The badly broken hand wasn’t the only life-threatening situation in which St. Francis had ever been. By his reckoning he had 14 serious accidents in his young life and he explained that it was God’s way of trying to get his attention.

Born and raised in the Washington, D.C., area, St. Francis was the youngest of four boys of a family from Colombia, South America. He attended Catholic schools and was excited about his faith as child, but started falling away during high school when he didn’t encounter that same level of enthusiasm.

“When we don’t have role models in our life, people to look up to, we look around. We look around and the people who are next to us are our friends and we start seeing what’s important to them,” he said. That included going to parties and engaging in questionable behavior.

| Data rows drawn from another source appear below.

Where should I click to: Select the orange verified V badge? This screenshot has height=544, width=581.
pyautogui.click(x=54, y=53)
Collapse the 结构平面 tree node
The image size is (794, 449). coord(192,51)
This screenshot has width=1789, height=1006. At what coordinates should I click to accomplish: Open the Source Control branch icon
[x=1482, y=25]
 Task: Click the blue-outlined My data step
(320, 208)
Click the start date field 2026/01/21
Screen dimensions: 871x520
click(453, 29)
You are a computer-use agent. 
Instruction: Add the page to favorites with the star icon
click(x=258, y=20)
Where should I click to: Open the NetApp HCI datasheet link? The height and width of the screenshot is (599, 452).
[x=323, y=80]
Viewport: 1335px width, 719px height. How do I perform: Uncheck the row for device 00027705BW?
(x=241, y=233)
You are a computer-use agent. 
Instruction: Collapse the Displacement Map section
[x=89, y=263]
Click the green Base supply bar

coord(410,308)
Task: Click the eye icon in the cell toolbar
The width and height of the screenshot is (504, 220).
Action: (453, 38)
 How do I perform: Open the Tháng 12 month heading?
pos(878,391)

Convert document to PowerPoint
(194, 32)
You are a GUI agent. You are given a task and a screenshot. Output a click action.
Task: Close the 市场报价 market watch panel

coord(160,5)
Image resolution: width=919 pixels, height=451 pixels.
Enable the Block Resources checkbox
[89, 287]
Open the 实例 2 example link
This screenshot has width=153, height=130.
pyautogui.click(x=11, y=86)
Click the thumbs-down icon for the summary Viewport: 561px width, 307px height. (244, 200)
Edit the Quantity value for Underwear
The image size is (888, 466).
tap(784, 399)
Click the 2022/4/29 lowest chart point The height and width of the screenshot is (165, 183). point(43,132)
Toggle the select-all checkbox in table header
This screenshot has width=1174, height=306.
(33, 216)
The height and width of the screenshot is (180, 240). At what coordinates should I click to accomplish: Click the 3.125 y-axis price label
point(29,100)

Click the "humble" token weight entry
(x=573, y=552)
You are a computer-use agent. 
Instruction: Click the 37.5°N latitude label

“I didn’t really feel like I fit that mold,” St. Francis told the students. “You know what happens when you don’t fit in? You try harder. I tried and tried to fit in and fitting into that group eventually meant leaving my faith in God.”

When he started to listen to God again, the self-professed “black sheep” jumped in with both feet. He considered the priesthood for a short time, attended World Youth Day and studied catechetics and apologetics at Franciscan University of Steubenville. Now married with two children, he travels the world preaching the New Evangelization called for by St. John Paul II.

Noting he always messed up when he was driving his life, St. Francis said he decided to turn the keys over to God and let him drive. When he did that, things started to fall into place.

He encouraged them to do the same thing by seeking out the sacrament of reconciliation often, going to Mass and receiving the Eucharist.

“It seems weird if I tell you I only shower once a month, right? Because we’re bodies and bodies smell — we’ve got to clean them up,” St. Francis said. “When’s the last time you went to confession? Because that’s how you wash your soul.”

Because “fame is fleeting but God is eternal,” St. Francis urged the young people not just to learn about their faith but to ask God to help them understand it. “Because our mission in life is to know God, to love God and to serve him. You cannot love what you do not know.”